BEGIN Exercise passage

What's sort all crazy. Is this second use of a recursive call which is part of

identifying a good pivot element for this outer recursive call and this is so

counter-intuitive, many students in my experience don't even think that this

algorithm will hold, sort of, they sort of expect it to go into an infinite loop. But

again, that sort of over thinking it. So let's just compare this to an algorithm

like merge sort. What does merge sort do? Well it does two recursive calls and it

does some other stuff. Okay. It does linear work. That's what it does to merge.

And then there are two recursive calls on smaller sub problems, right? No issue. We

definitely feel confident that merge [inaudible] is gonna terminate because the

sub problems keep getting smaller. What does deselect do, if you squint? So don't

think about the details just [inaudible] high level. What is the work done in

deselect? Well. There are two recursive calls, there's [inaudible] one's in line

three, one's in line six or seven, but there's two recursive calls on sm, smaller

sub problem sizes. And there's some other stuff. There's some stuff in steps one and

two and four, but whatever. Those are recursive calls. It does some work. Two

recurs have caused the smaller sub-problems, TI's got to terminate. We

don't know what the run time is, but it's got to terminate, okay? So if you're

worried about this terminating, forget about the fact that the two recurs of

cause have different semantics and just remember, if ever, you only recurs on

smaller sub-problems, you're definitely going to terminate. Now, of course who

knows what the running time is? I owe you an argument on why it would be anything

reasonable, that's going to come later. In fact what I'm gonna prove to you is not

only does this selection algorithm terminate, run in finite time, it actually

runs in linear time. No matter what the input array is. So where as with R select,

we could only discuss its expected running time being linear. We showed that with

disastrously bad choices for pivots, R selects can actually take quadratic time.

END Exercise passage
BEGIN Listed records

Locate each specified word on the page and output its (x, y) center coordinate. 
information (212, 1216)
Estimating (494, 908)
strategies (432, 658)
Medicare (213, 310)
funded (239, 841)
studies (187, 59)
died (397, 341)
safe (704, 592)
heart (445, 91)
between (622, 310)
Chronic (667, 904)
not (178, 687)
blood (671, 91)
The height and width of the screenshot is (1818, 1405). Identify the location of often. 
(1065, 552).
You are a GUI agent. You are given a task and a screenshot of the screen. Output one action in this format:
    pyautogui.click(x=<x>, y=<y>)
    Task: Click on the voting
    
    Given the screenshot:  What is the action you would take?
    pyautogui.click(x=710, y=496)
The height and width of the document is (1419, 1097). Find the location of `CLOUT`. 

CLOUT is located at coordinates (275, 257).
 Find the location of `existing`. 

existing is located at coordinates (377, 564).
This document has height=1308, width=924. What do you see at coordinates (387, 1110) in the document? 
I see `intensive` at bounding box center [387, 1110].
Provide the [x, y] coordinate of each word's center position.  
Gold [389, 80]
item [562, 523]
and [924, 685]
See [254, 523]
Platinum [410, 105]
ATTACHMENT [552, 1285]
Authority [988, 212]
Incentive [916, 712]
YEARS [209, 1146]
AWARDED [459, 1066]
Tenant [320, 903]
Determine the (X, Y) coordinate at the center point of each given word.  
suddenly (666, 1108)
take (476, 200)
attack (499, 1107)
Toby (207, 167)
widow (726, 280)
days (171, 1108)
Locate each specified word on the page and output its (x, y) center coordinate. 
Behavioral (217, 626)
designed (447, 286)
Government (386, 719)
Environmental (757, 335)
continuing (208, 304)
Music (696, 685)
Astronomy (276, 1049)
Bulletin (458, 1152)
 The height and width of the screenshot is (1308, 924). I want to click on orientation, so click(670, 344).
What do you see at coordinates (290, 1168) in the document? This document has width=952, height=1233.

END Listed records

Write out the passage on the deselect algorithm word for word, starting with "reasonable, that's going" and going on through "take quadratic time.".

reasonable, that's going to come later. In fact what I'm gonna prove to you is not

only does this selection algorithm terminate, run in finite time, it actually

runs in linear time. No matter what the input array is. So where as with R select,

we could only discuss its expected running time being linear. We showed that with

disastrously bad choices for pivots, R selects can actually take quadratic time.